Macron fans celebrate

Posted: May 8, 2017 at 1:18 am   /   by   /   comments (0)

In a decisive victory, the independent centrist Emmanuel Macron beat the far-right nationalist Marine Le Pen.

The victory comes on the heels of Brexit and the United States election, where populism and right-wing nationalism triumphed and at the same time caught the world off guard. Luckily for France (and the European Union), they were saved from the Trump-Brexit phenomenon.

Macron is only 39 years old and lacks political experience, but he was bolstered by the fact that Le Pen carried a legacy of leading a party, the National Front, which has a tainted history.

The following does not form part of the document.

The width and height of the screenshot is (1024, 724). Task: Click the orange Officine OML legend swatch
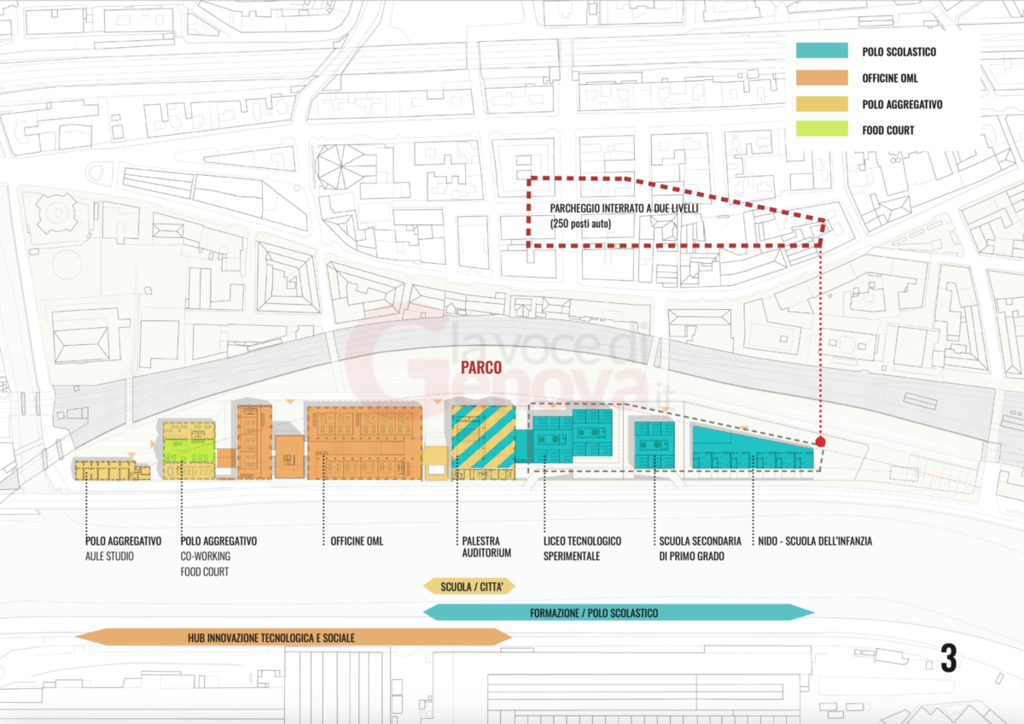pos(822,77)
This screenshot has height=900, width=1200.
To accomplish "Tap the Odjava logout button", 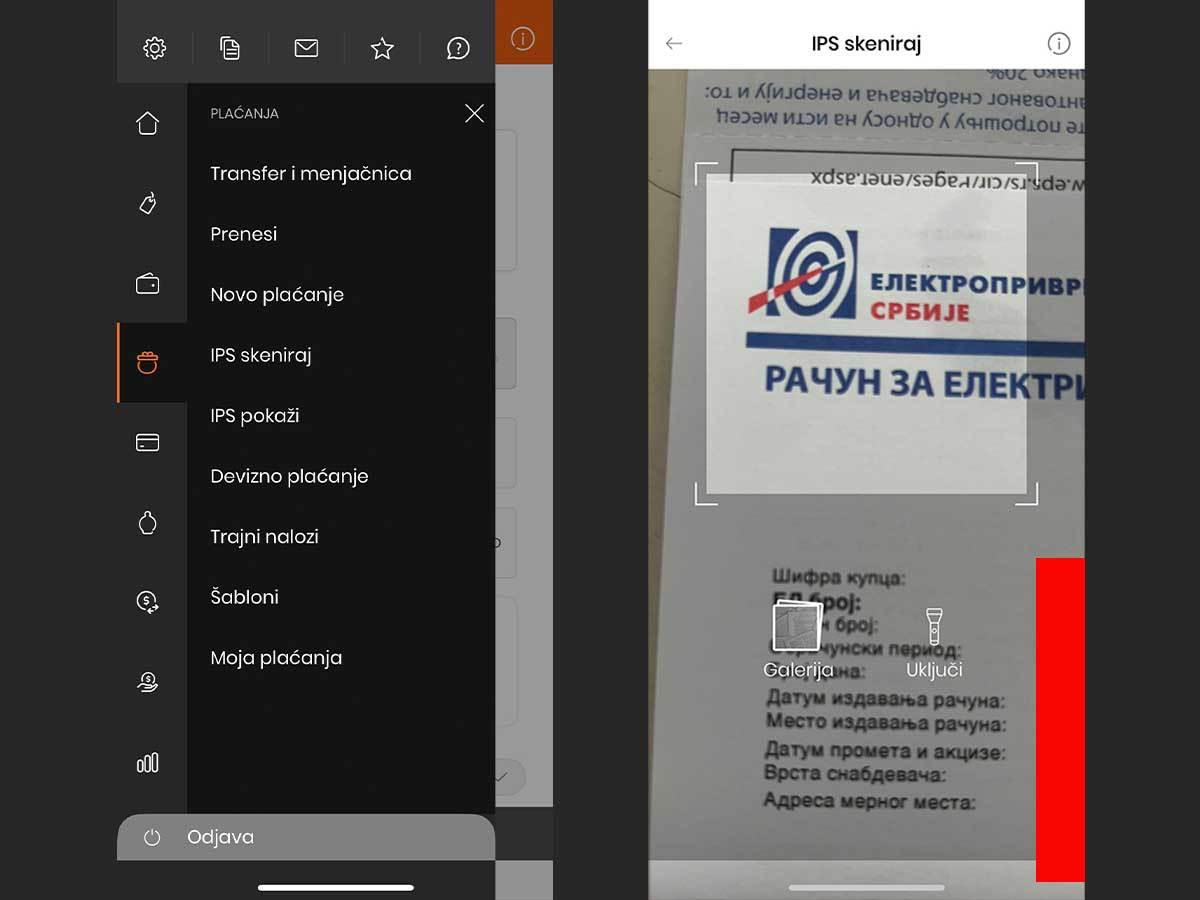I will [x=220, y=837].
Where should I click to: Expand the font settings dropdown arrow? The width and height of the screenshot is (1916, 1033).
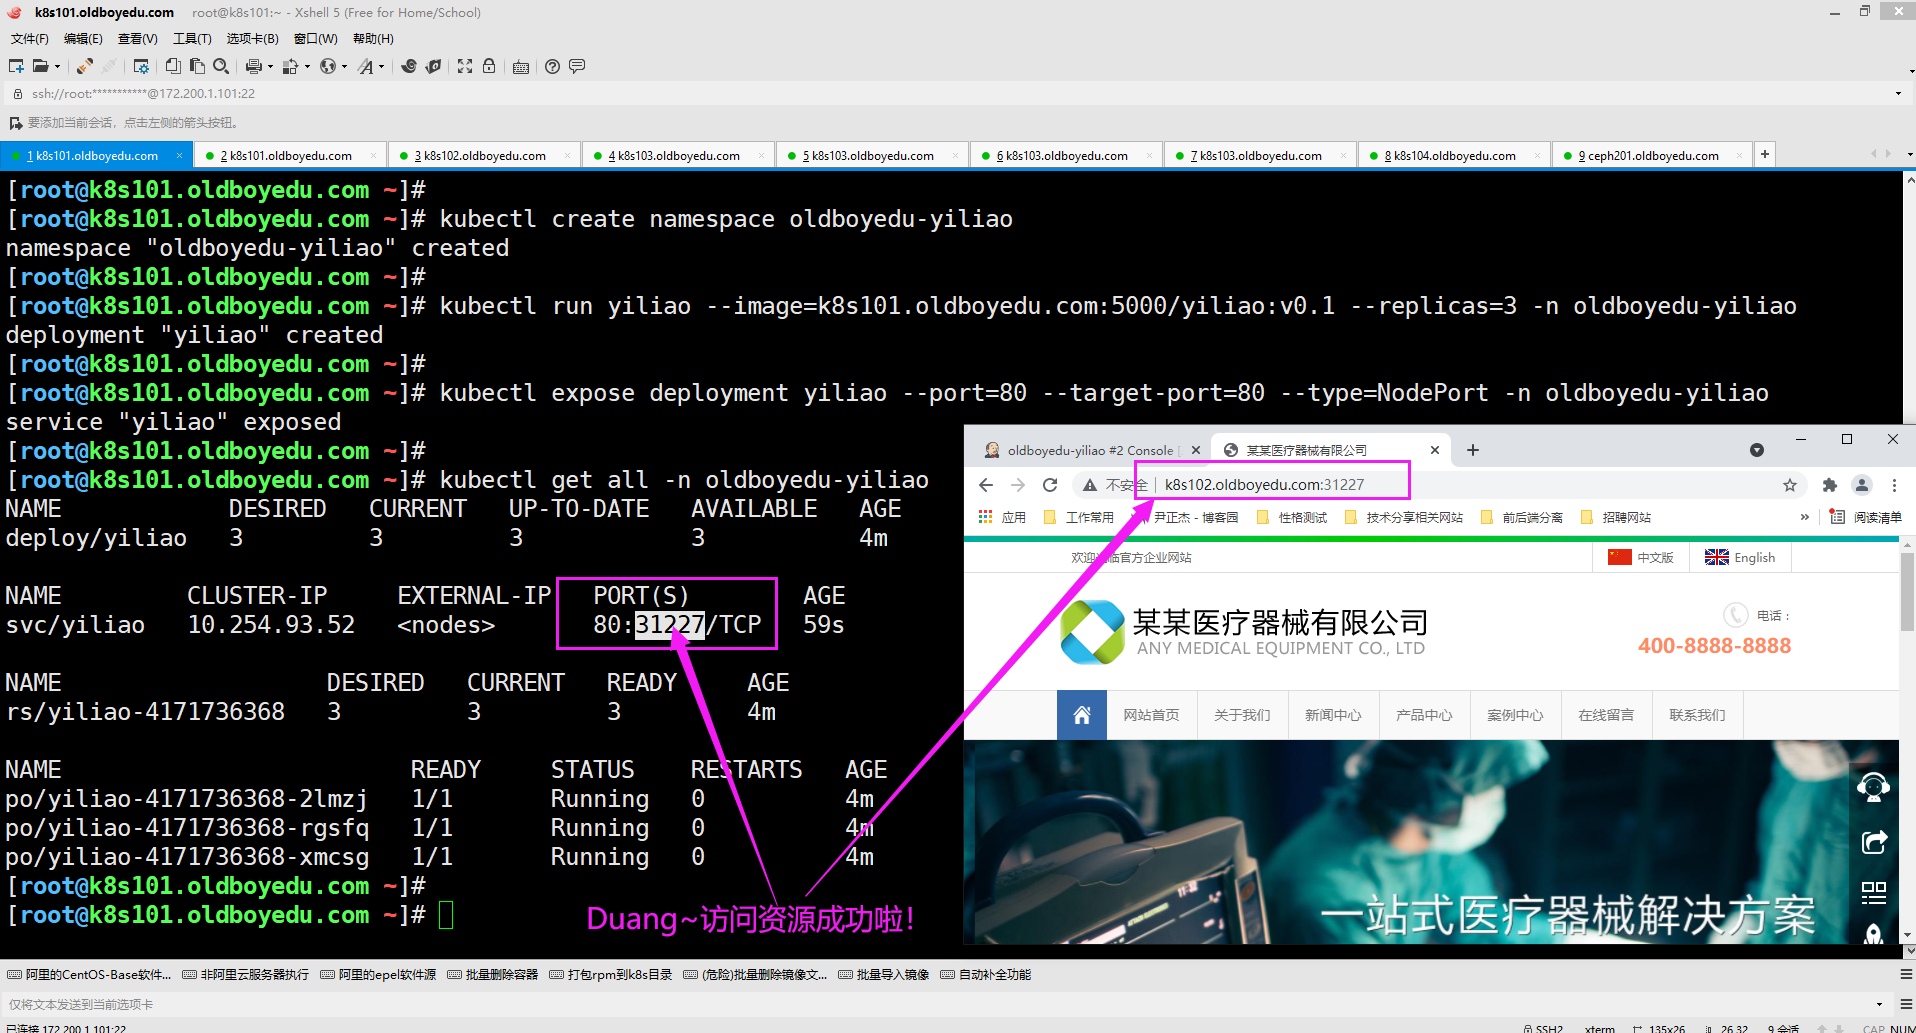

But Macron, who beat Le Pen by 66.06% to 33.94%, has no easy task ahead of him. He is tasked with leading a country which has been marred by terrorist attacks and concerns about immigration and security.

It is difficulty not to draw comparisons between the French election phenomenon and that of the United States.

In France, the political elite dismissed Macron early on as a publicity stunt. What the establishment failed to see, however, is that there is an increasingly disheartened population in France who feel their government has left them behind.

This is not dissimilar to what happened in the United States, where both the Republican and Democratic parties dismissed their respective populist candidates – for Republican, it was the extremist and brash Donald Trump – for Democrats it was the progressive, socialist Bernie Sanders.

Macron campaigned as an outsider of the political establishment, promising to lead a “democratic revolution” against a political system that has failed the people. It was unthinkable at the time that anyone running independently and as a non-politician could be a serious contender to become France’s next President. But he was, and he did.

Although the Le Pen defeat gives the West a chance to breathe after an otherwise heart-stopping series of preceding political events, this will likely be short-lived. That is unless the political establishment can better understand their constituents and come to terms with a changing populist landscape.